Lettres à ma fille (textes réunis par Agathe Hochberg)

lettres___ma_filleFrancis Scott Fitzgerald, Marie Thérèse d'Autriche, François Mauriac, Sido, Colette, Freud, Joseph de Maistre, Marie Curie, Groucho Marx, Franz Liszt, Diderot, Théophile Gautier, Madame de Sévigné, Victor Hugo, Calamity Jane, Comtesse de Ségur, Alexandre Dumas, Claude Debussy.
Qu'ont-ils en commun ? Leur fille ! Et les lettres bouleversantes que ces personnalités leur ont envoyées à différents moments de leur vie. Des correspondances souvent méconnues du grand public, véritables concentrés de génie et de sentiments. On y retrouve des relations plus ou moins affectueuses, des conseils, des intimidations, des adieux, de la force d'aimer, d'étouffer presque, ou juste la permission de s'émanciper. De couper le cordon.. bref, des preuves d'amour, envers et contre tout.

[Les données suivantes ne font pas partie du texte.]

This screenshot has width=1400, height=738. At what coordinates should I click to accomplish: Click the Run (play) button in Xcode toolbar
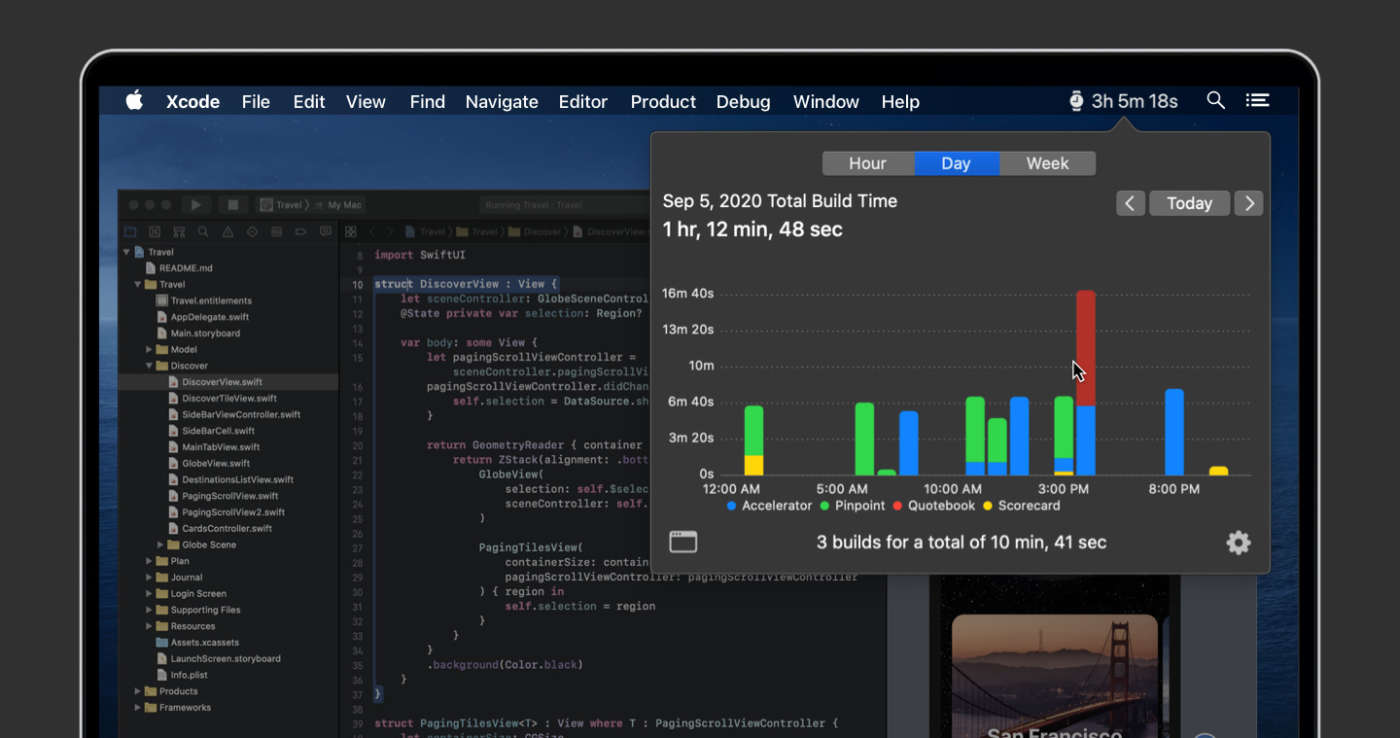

Le mot de la fin est de Bel-Gazou à propos de sa mère Colette : "Je crois qu'elle a désiré sur je sois une parfaite merveille, à tous points de vue, et d'emblée. Je l'ai bien déçue. Les enfants sont rarement des parfaites merveilles. Ils peuvent même être parfaitement désastreux. Il me semble que plus je désirais être une enfant exceptionnelle, et plus je passais à côté. Vous savez, une femme, qui a toujours été d'une exigence et d'une sévérité exceptionnelle envers soi-même, comment n'eût-elle pas montré de sévérité envers un morceau d'elle-même ?".